Les chercheurs ont tenté de mettre en place les forces qui entraînent les augmentations disproportionnées de la rémunération des dirigeants. Ils l’ont fait en considérant comment les niveaux de rémunération des PDG ont évolué au fil du temps, et comment cela se rapporte aux autres variables pertinentes. Une étude analysant les niveaux de rémunération des principaux dirigeants entre 1940 et 2005 révèle ainsi qu’une explication des principes du marché libre ne peut expliquer les évolutions observées. Des augmentations importantes des taux de rémunération ne se produisent pas lorsque les cadres supérieurs sont rares. L’absence de pouvoir au sein du conseil d’administration pour résister aux demandes de rémunération des PDG est parfois citée comme une possibilité alternative d’expliquer les niveaux de rémunération toujours croissants. Cependant, les données de cette étude montrent que la rémunération des chefs de la direction n’a fait que croître à mesure que la réglementation conférait plus de contrôle au conseil de surveillance.

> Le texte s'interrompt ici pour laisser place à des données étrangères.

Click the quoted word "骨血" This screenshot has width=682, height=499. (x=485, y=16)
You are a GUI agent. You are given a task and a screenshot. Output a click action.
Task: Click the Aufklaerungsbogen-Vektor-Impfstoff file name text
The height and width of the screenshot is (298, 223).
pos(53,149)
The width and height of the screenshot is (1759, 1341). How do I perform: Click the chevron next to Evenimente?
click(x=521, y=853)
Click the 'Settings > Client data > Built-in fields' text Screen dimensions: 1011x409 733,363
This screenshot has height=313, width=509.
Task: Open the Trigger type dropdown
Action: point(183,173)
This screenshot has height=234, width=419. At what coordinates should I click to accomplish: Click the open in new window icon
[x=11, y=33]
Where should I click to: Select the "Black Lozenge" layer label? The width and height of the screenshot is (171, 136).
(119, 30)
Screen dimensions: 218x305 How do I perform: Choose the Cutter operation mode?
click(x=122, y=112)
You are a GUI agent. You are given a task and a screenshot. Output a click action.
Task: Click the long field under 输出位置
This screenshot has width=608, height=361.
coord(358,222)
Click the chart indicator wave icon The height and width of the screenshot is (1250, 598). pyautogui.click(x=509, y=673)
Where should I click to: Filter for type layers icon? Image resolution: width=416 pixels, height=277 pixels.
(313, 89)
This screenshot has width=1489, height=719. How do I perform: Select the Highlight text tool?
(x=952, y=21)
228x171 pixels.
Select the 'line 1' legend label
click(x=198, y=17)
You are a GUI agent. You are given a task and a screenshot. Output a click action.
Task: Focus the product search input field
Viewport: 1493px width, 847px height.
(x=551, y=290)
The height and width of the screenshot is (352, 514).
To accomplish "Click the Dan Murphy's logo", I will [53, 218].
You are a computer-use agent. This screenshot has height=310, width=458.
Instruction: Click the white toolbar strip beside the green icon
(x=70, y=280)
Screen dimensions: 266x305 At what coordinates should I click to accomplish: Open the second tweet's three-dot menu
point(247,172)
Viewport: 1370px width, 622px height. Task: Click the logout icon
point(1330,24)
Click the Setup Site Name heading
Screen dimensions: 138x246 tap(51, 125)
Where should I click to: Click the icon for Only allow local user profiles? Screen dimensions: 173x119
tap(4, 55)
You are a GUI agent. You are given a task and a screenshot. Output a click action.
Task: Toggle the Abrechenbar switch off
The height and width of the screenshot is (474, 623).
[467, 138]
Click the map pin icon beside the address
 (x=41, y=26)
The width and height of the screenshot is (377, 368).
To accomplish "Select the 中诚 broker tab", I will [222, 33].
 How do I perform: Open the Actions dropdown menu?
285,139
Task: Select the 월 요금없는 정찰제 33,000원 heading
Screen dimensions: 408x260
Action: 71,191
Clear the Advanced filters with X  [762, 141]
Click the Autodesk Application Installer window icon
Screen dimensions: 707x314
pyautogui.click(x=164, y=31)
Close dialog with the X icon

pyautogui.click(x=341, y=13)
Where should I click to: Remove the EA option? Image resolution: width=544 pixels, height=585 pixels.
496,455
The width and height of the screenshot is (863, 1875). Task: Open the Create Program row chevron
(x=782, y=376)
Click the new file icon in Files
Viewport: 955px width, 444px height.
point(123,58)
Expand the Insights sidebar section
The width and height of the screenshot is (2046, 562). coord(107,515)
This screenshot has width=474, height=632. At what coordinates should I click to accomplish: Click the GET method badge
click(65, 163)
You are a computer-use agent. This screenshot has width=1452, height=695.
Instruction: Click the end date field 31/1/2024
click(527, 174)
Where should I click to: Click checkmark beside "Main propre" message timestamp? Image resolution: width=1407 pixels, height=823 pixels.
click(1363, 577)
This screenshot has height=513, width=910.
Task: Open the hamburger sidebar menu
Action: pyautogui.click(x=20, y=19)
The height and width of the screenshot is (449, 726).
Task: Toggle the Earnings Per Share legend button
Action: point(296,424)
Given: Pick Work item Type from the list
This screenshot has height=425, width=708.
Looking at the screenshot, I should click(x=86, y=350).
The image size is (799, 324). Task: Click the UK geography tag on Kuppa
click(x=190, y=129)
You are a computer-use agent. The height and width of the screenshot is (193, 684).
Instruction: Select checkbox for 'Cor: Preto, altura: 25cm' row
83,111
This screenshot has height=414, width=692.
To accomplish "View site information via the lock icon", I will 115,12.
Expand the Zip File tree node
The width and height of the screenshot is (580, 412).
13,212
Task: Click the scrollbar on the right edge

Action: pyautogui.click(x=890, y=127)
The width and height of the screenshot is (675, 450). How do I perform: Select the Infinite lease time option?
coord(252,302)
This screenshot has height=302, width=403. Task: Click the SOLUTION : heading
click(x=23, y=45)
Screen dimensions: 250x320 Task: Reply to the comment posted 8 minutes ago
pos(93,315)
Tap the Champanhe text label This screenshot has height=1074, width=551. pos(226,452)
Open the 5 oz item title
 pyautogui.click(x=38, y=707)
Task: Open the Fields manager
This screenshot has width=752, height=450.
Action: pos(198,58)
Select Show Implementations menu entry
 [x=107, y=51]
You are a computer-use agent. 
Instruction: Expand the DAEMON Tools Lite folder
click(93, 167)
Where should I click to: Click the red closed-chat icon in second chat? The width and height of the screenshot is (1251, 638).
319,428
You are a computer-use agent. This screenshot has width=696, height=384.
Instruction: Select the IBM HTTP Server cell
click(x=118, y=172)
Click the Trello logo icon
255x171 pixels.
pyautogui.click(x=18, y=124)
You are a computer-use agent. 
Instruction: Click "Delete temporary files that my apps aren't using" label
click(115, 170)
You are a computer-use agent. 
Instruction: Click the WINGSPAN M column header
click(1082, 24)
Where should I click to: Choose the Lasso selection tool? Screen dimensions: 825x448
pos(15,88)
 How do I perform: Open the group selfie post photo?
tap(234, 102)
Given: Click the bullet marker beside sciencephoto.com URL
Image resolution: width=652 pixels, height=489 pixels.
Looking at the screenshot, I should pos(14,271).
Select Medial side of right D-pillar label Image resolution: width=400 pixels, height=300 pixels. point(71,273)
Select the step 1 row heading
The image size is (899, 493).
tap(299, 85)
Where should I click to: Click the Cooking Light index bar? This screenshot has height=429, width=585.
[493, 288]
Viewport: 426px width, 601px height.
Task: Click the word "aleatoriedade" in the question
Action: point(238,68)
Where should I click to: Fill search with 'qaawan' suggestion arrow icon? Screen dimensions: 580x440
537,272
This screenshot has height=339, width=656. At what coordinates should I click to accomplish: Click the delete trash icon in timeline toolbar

D’autres types de données montrent en outre combien il est improbable que les efforts ou les décisions d’un seul individu soient décisifs pour le succès de l’entreprise, car cela dépend également d’un certain nombre de facteurs externes indépendants du contrôle du PDG. En fait, plusieurs études ont révélé à quel point les différences salariales importantes pouvaient nuire aux résultats des entreprises, par exemple parce qu’elles suscitaient des sentiments d’injustice qui compromettaient la performance au travail.
Compte tenu des données disponibles, l’explication la plus plausible de l’augmentation continue et extravagante des salaires des PDG est liée à leur volonté de montrer qu’elles sont plus performantes que les autres dirigeants. En outre, les conseils de surveillance ont tendance à approuver des niveaux de rémunération élevés afin de communiquer leur confiance dans la direction actuelle et leur engagement envers le PDG. Ce ne sont pas des forces économiques, mais des forces sociales poussant la rémunération des cadres supérieurs à des niveaux extrêmement élevés. Ironiquement, le pouvoir de telles forces sociales ne s’accroît que lorsque les niveaux de rémunération et les ratios de rémunération sont révélés publiquement.
Comment mettre un terme à ce développement? La solution la plus simple serait de connecter simplement les récompenses pour les cadres supérieurs aux évolutions salariales dans le reste de l’entreprise. Offre juste le même pourcentage d’augmentation que les travailleurs moyens reçoivent. Aucune augmentation de rémunération pour la direction lorsque les autres employés ne reçoivent pas d’augmentation de salaire. Cela offre un moyen facile de relier le package de rémunération pour les cadres supérieurs à leur succès en tant qu’employeur, un résultat plus révélateur des décisions du PDG que la valeur actionnariale de l’entreprise.
Les références
Van Veen, K., et Wittek, R. (2016). Signalisation relationnelle et hausse de la rémunération des PDG. “..Il ne s’agit pas seulement d’argent. Il s’agit de ce que dit l’argent. “Long Range Planning, 49, 477-490.